With it, a tightness in his chest he didn’t realize was so rooted almost simultaneously disappeared. He repeated it again, sucking at the cigarette with every repetition. His whisper grew into a statement, and before he knew it, he was shouting at the top of his lungs.
People near the lobby entrance looked at him in concern. They were confused at the site, for a great smile grew, and sat firmly on his face.
His arms raised in the air like victory had overcome him, the clamoring sound of those words exiting him vehemently. “Ya Allah! Ya Allah!” he yelped, his hands raised high in prayer.
People heard the Arabic and became fearful, but he doesn’t see them.
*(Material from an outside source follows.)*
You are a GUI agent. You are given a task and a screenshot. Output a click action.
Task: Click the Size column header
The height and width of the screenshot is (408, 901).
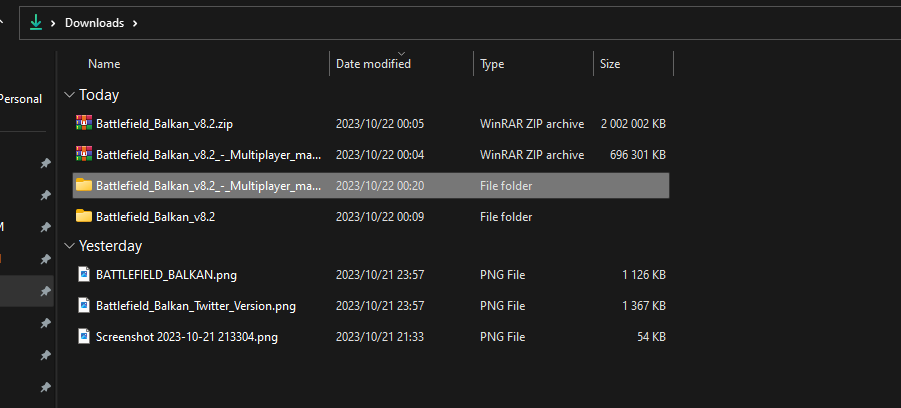(610, 64)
It's as if angels surround him, light from above descending and caressing him softly. He felt the sunlight encompass him for once.
Nobody exists. He doesn’t either. He’s not a real person anymore. Maybe he never was.
His stomach clenched tightly and he fell into his seat in his car, bursting into tears once more. He cries ardently, and all that can come off his tongue are those soft words, until his eyes dry out. He finds the tears again the next day and the next with his head on the floor in his hotel room. Nothing changes. Not yet.